Lavori su condotta AqP

Brutte notizie per l'AqP dalla Cassazione: manutenzioni straordinarie a suo carico

ROMA - Buone notizie dalla Cassazione per le amministrazioni comunali, brutte per l'Acquedotto Pugliese. Proprio dal pronunciamento su una causa intentata nella prima metà degli anni Novanta dal Comune di Altamura è nata una sentenza definitiva che libera i municipi dall'onere di pagare le spese di manutenzione della rete.

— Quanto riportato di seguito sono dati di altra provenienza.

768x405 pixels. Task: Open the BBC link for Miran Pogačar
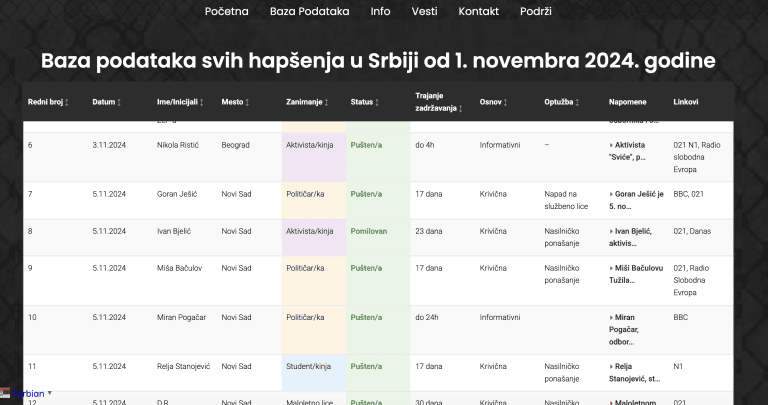pyautogui.click(x=681, y=317)
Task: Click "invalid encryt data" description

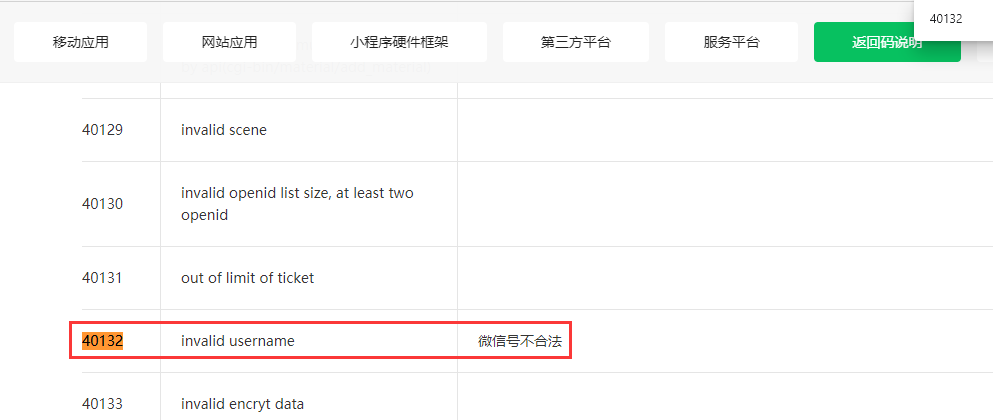Action: (x=242, y=404)
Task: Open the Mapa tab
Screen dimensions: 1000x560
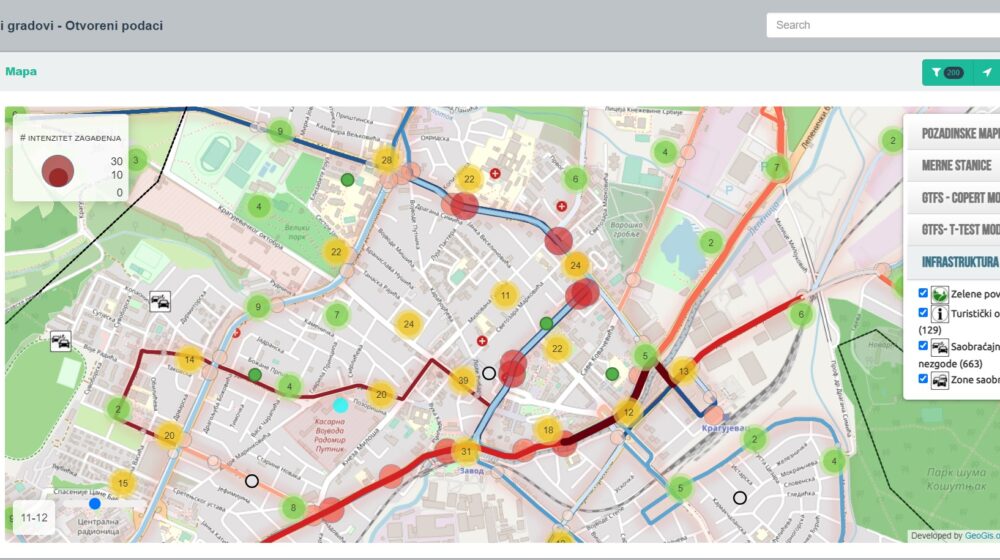Action: 21,72
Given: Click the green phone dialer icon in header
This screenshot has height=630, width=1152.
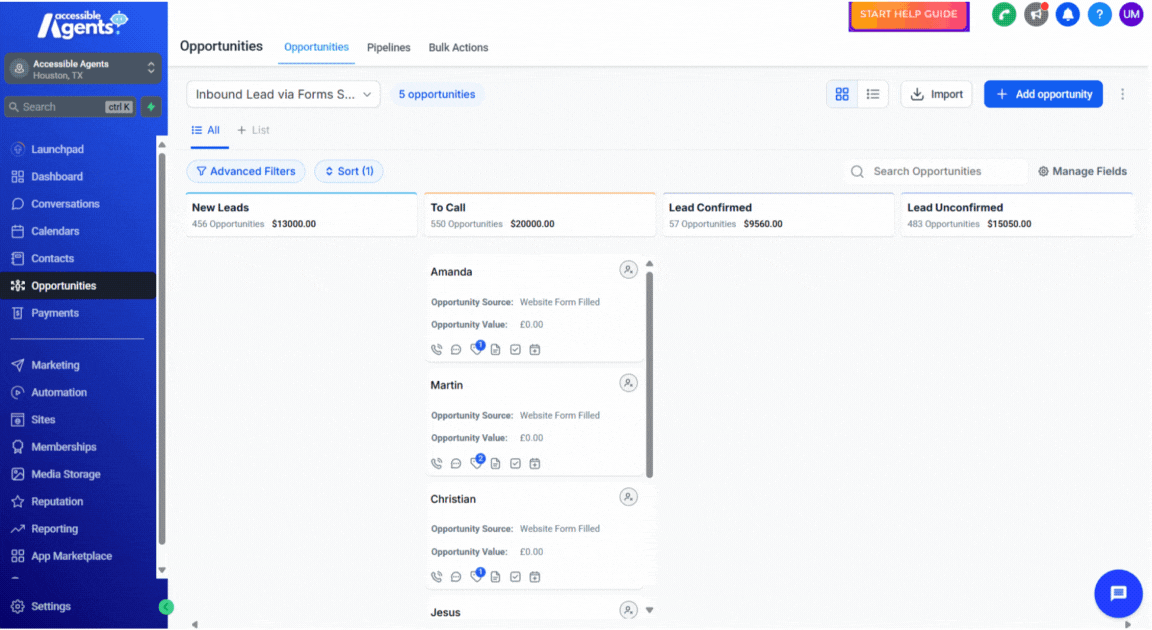Looking at the screenshot, I should click(x=1003, y=14).
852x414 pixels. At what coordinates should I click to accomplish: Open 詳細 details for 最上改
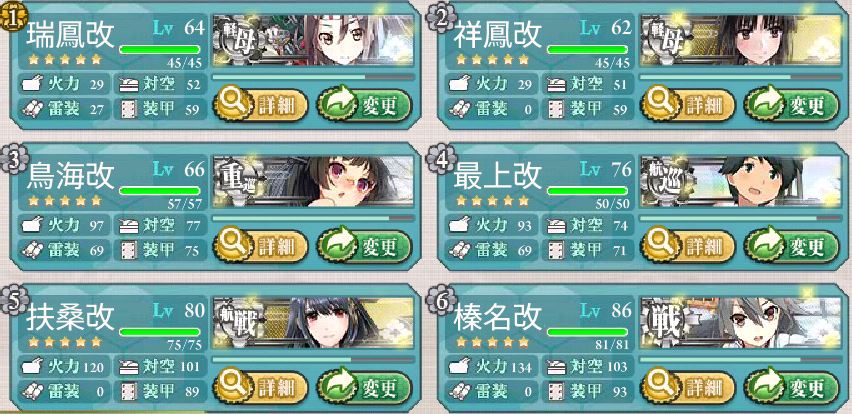tap(688, 246)
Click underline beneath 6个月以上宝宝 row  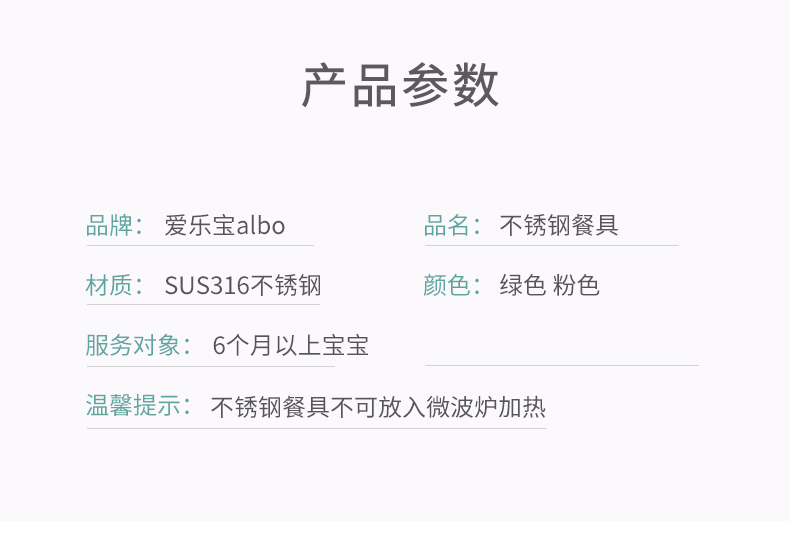pyautogui.click(x=211, y=366)
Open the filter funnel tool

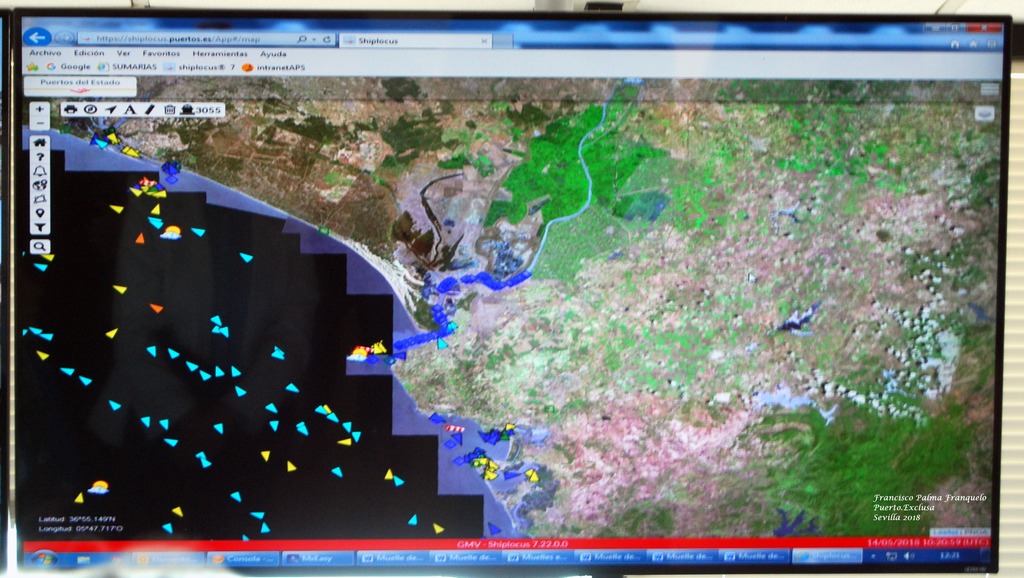coord(39,228)
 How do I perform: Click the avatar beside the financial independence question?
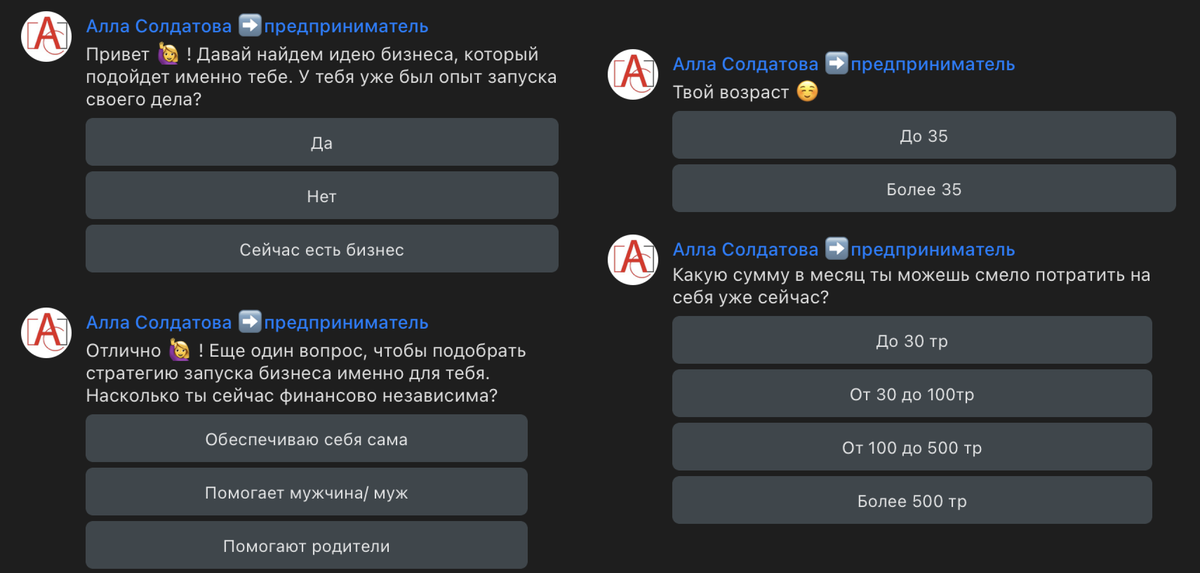pyautogui.click(x=46, y=333)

ROMA - Buone notizie dalla Cassazione per le amministrazioni comunali, brutte per l'Acquedotto Pugliese. Proprio dal pronunciamento su una causa intentata nella prima metà degli anni Novanta dal Comune di Altamura è nata una sentenza definitiva che libera i municipi dall'onere di pagare le spese di manutenzione della rete.

Non spetta infatti, sencondo la Superma Corte, alle casse dei comuni pugliesi far fronte alle spese di manutenzione straordinaria della rete idrica e fognaria AqP, che costituiscono il grosso dei costi per la gestione della rete stessa. La Cassazione ha stabilito che della manutenzione straordinaria si deve far carico l'Acquedotto Pugliese Spa. Con questa decisione - sentenza numero 14143 della I Sezione Civile - i giudici hanno dato definitivamente ragione al Comune di Altamura che chiedeva la restituzione di 115 mila euro (più interessi vari) per le spese di manutenzione straordinaria della rete idrica e fognaria che gli erano stati addossati dall'AqP, minacciando l'esecuzione esattoriale.

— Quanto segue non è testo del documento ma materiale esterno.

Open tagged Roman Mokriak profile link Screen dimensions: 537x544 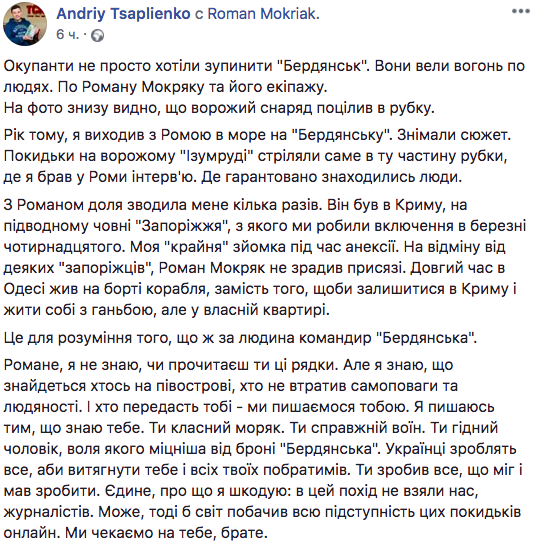tap(263, 14)
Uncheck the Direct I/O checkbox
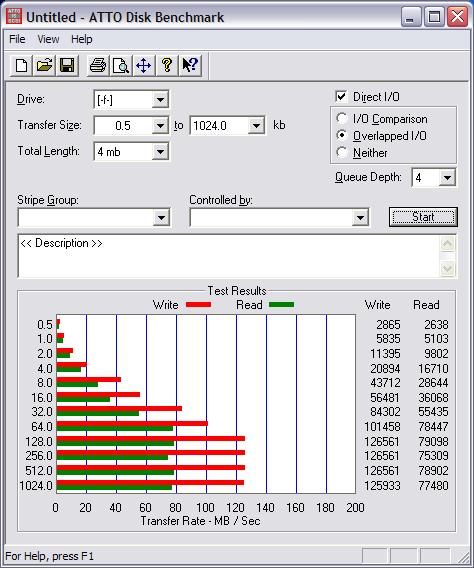This screenshot has width=474, height=568. [x=341, y=96]
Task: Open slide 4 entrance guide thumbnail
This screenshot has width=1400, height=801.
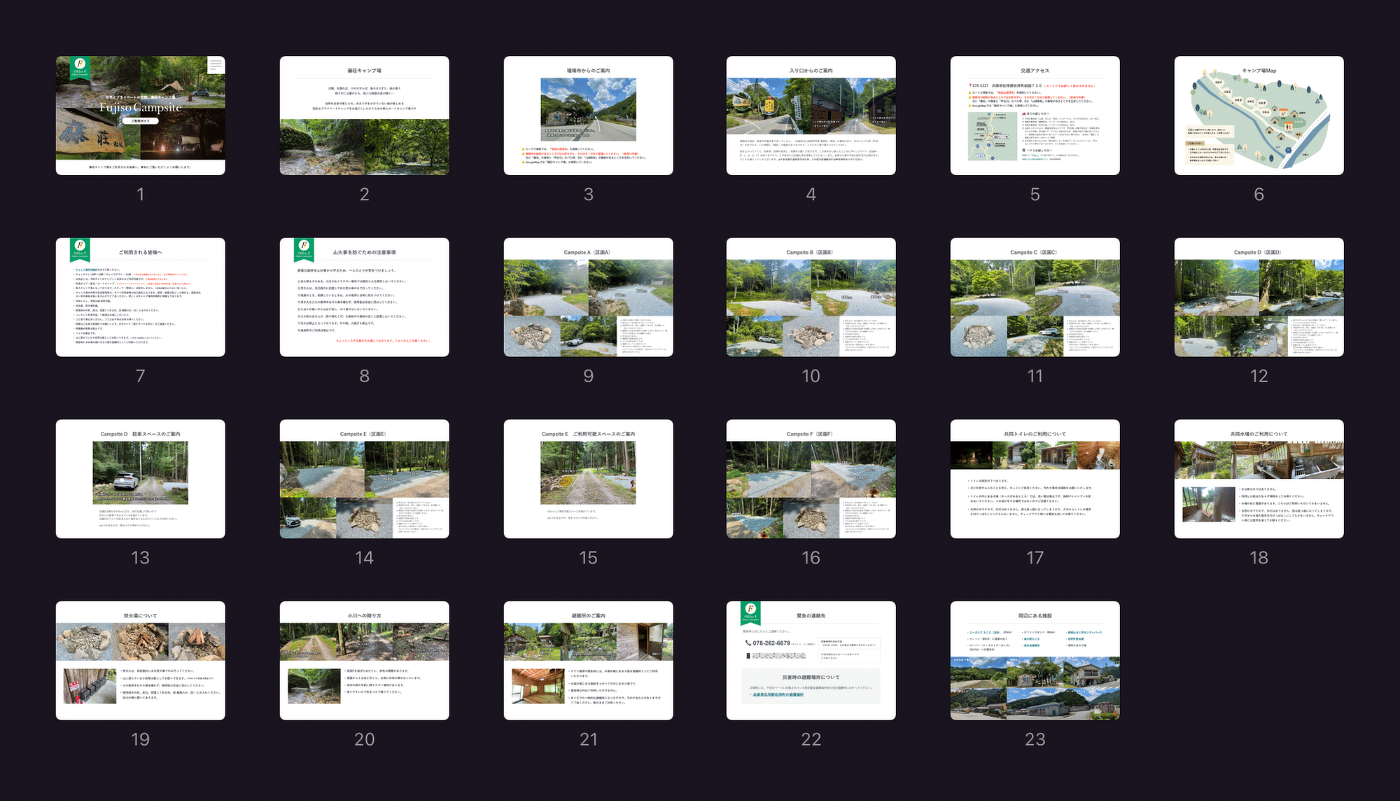Action: tap(811, 115)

Si tratta di interventi effettuati tra il 1991 e il 1995. In primo grado, nel 2004, la sezione di Altamura del Tribunale di Bari aveva condannato AqP a restituire la somma pagata dal Comune per la manutenzione. Nel 2007, invece, la Corte d'Appello barese aveva ribaltato tale decisione disponendo che il Comune restituisse l'importo all'Acquedotto pugliese. Contro questo verdetto, l'amministrazione civica di Altamura ha presentato ricorso in Cassazione e i giudici della I SEzione civile della Suprema Corte hanno riesaminato tutte le leggi che regolamentano i servizi idrici in Puglia, a partire da un Regio Decreto del 1919, per arrivare alla conclusione che, nonostante il susseguirsi della nuove norme, la manutenzione rimane sempre a carico dell'ente acquedotto.

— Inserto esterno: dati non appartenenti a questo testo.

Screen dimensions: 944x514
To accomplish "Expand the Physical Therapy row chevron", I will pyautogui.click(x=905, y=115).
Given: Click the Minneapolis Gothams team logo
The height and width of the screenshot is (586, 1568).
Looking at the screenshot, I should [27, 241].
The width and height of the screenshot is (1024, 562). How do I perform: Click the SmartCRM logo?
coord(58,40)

Ai Comuni spettano invece le scelte e l'organizzazione per tutelare le acque dall'inquinamento, sottolinea la Cassazione nella sentenza. Ma almeno l'AqP non si accollerà tutte le spese del lunghissimo giudizio: la "peculiarità della controversia in ragione delle difficoltà interpretative del contesto normativo" hanno indotto la Cassazione a stabilire la compensazione tra le due parti, ma l'Acquedotto dovrà restituire al Comune di Altamura i 115 mila euro più gli "interessi legali dalla domanda al saldo". Una bella botta considerando quanto è durata la causa.